Ces dérogations au principe d’indisponibilité ne sont pas des contradictions, elles se comprennent en fonction de l’objectif qui est de protéger la personne. En outre, il est possible d’étendre ces exceptions à l’indisponibilité du corps dans l’intérêt thérapeutique d’autrui : c’est le cas du don d’organes, du don d’éléments et produits du corps humain. Cependant, l’intérêt d’autrui ne justifie pas n’importe quoi ! Même pour la bonne cause on ne peut pas se faire un trop grand mal à  soi même, et en l’occurrence renoncer à sa propre vie.

G : Est-ce que je peux vendre une partie de mon corps ?

AM : Il ne faut pas confondre l’indisponibilité avec la non-patrimonialité. La non-patrimonialité signifie que le corps humain, ses éléments et ses produits ne peuvent pas faire l’objet d’un droit patrimonial, c’est-à-dire d’un acte juridique à titre onéreux : je peux donner mon sang, mais je ne peux pas le vendre. Le principe d’indisponibilité est plus large que la non-patrimonialité. Quand un acte tombe sous le coup de l’indisponibilité, on ne peut pas du tout l’accomplir, ni à titre gratuit, ni à titre onéreux. Quand un acte tombe seulement sous le coup de la non-patrimonialité, on peut l’accomplir à titre gratuit, mais on ne peut pas le faire moyennant finances. La non-patrimonialité est un aspect de l’indisponibilité, elle interdit les actes de disposition à titre onéreux.

G : Une femme peut-elle disposer de son corps et sceller un contrat de GPA ? Si elle est consentante, qu’est ce qui fait obstacle à la GPA ?

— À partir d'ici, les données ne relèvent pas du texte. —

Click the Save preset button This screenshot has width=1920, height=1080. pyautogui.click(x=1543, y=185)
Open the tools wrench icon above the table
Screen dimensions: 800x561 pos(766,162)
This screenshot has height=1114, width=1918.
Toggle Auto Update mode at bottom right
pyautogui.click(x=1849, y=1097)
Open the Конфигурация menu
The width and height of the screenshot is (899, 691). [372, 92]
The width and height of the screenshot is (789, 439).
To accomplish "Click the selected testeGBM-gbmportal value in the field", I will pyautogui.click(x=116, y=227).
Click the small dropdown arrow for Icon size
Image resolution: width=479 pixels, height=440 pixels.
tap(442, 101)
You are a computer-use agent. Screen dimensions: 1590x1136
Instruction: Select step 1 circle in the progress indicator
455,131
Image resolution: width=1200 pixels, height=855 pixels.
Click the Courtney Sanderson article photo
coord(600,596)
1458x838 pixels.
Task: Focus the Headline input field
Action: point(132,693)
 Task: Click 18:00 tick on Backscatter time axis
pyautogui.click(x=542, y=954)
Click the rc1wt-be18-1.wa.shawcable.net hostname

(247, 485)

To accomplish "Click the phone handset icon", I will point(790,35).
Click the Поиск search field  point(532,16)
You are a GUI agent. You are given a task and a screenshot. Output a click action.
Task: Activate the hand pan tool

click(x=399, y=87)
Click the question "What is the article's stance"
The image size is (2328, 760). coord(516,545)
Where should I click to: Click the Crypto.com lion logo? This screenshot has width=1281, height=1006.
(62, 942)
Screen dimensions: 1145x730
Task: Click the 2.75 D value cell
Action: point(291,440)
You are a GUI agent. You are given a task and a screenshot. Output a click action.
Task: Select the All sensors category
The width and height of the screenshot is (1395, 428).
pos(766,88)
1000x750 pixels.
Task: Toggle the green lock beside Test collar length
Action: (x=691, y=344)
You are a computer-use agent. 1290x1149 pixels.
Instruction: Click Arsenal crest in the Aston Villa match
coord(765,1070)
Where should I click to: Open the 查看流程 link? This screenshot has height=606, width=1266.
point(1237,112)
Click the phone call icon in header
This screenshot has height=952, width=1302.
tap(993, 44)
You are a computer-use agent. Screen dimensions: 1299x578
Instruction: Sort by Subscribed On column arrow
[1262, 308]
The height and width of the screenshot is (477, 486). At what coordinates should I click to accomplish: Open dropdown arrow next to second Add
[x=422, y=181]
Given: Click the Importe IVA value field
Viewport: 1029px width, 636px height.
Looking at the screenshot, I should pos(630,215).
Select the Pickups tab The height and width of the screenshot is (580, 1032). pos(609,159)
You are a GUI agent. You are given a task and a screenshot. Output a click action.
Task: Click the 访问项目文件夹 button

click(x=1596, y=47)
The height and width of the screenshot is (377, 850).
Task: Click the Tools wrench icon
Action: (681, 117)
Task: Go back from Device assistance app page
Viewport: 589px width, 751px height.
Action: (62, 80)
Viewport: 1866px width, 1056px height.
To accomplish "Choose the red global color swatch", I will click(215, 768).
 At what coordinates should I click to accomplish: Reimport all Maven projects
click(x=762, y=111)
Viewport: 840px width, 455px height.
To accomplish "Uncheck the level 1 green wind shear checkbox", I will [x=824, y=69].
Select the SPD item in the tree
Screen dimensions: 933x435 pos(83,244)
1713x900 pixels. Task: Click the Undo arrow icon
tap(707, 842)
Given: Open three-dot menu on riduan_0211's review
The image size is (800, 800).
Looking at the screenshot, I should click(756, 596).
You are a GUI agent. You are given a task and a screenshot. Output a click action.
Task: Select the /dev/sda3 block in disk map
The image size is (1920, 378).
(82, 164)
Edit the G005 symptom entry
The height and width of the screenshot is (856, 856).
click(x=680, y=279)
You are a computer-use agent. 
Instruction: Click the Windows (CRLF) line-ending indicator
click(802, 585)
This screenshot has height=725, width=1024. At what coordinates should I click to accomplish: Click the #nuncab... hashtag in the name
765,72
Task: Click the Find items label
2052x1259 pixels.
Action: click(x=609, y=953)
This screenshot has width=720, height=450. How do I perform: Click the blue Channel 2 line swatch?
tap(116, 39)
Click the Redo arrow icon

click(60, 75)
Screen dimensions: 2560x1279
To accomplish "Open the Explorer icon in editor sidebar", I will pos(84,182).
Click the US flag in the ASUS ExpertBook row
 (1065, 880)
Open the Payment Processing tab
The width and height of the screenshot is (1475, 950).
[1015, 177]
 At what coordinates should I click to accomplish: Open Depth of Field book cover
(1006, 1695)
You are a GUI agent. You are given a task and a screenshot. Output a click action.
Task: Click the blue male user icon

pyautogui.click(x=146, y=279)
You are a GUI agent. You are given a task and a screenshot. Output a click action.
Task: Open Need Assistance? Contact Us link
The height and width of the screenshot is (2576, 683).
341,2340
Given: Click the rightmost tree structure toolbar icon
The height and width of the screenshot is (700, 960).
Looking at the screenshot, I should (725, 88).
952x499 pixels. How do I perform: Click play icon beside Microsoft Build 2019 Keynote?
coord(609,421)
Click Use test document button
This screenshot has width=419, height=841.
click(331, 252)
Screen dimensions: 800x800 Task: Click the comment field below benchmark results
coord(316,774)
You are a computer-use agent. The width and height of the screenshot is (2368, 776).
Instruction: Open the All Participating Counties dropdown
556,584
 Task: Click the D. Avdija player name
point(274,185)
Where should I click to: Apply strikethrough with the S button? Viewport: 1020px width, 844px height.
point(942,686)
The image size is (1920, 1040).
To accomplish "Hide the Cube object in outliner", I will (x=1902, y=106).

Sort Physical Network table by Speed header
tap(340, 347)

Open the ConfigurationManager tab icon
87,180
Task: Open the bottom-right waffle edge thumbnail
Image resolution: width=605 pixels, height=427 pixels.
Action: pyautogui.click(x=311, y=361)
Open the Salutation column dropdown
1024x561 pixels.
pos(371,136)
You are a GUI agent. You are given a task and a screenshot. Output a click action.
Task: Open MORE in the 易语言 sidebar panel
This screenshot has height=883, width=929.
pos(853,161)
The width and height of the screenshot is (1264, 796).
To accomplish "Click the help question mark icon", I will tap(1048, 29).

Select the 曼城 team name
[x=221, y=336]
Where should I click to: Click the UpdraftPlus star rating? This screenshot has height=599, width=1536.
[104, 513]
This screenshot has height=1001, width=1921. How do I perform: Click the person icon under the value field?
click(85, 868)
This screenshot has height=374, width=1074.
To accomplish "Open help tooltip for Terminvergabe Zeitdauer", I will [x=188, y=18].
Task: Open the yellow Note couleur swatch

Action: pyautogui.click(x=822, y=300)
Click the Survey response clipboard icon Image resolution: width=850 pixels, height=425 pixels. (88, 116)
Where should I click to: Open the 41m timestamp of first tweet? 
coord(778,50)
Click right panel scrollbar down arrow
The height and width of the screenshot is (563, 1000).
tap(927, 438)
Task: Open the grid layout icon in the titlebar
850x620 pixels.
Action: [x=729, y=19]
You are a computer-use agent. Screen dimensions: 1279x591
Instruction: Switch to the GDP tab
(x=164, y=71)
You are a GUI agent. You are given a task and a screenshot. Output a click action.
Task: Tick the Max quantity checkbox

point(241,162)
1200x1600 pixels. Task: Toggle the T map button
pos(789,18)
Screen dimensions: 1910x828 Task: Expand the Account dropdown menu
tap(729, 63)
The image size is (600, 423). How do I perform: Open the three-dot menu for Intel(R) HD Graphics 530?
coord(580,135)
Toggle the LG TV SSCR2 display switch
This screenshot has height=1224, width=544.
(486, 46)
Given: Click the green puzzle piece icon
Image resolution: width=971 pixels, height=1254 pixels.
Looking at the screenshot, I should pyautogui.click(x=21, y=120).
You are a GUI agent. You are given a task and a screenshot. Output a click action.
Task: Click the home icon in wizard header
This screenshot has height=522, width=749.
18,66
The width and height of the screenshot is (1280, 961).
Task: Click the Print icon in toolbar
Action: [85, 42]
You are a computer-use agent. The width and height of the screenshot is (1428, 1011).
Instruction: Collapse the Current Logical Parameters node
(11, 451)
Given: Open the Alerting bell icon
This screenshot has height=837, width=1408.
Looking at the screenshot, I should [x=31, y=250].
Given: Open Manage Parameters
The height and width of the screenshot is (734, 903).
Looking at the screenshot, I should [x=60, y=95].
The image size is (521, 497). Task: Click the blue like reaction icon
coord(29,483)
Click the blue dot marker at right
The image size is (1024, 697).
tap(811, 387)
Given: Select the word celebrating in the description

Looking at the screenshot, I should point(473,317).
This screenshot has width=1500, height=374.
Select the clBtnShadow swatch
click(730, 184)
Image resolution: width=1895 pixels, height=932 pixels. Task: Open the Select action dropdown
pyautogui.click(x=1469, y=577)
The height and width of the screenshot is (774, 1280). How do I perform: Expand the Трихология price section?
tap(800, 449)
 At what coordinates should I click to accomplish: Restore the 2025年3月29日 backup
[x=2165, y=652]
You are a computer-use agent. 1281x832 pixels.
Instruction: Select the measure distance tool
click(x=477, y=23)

AM : Le principe d’indisponibilité complété par la non-patrimonialité protège la personne dans son corps, et la protège en particulier d’être considérée comme une marchandise. Le fait de disposer de mon corps ou du corps d’autrui revient à me considérer moi-même ou à considérer autrui comme un objet, à le « marchandiser ». Que ce soit à titre gratuit [2] ou à titre onéreux. L’humain n’est pas un objet et aucun être humain n’est propriétaire d’un autre. Or, avec la GPA, le corps de l’enfant fait clairement l’objet d’un acte de disposition, il est traité comme un objet, qu’il soit remis à titre gratuit ou onéreux. En effet, on ne peut vendre ni même donner un être humain. Quant à la femme, son consentement réel ou supposé importe peu dès lors que la GPA engage son corps d’une manière qui confère à autrui des prérogatives excessives. Le fait qu’elle soit gratuite ou rémunérée n’importe pas non plus. Dans les deux cas, cette pratique est interdite par la loi car la GPA tombe sous le coup de l’indisponibilité.

En France, le code pénal défini l’esclave comme l’individu sur lequel s’exerce l’un des attributs du droit de propriété. Ces attributs du propriétaire sont l’usus, le fructus, l’abusus. En vertu de l’usus, le propriétaire peut utiliser son bien ; le fructus lui permet de le faire fructifier, et abusus d’en disposer, (par exemple le donner ou le vendre). Il suffit d’un seul des attributs du droit de propriété s’exerce sur un être humain pour caractériser l’esclavage. Dans le cadre de la GPA, personne ne veut le fructus de l’enfant : on ne veut pas des enfants pour les faire travailler dans les mines, on veut des enfants pour les choyer, les aimer. En revanche, l’enfant est donné. Et même, dans la plupart des cas, vendu. A chaque fois, c’est une prérogative du propriétaire : je ne peux donner ou vendre ce qui ne m’appartient pas. Les bonnes intentions, le consentement des individus ne peuvent modifier la qualification réelle des faits : dès que le corps humain est considéré comme un objet, une marchandise, c’est l’humanité qui est niée.

Aujourd’hui, ces formes de marchandisation du corps humain sont le plus souvent masquées sous d’excellentes intentions. On ne traite pas forcément les personnes comme des objets pour leur vouloir du mal, mais ce n’est pas pour autant qu’on leur fait du bien, objectivement.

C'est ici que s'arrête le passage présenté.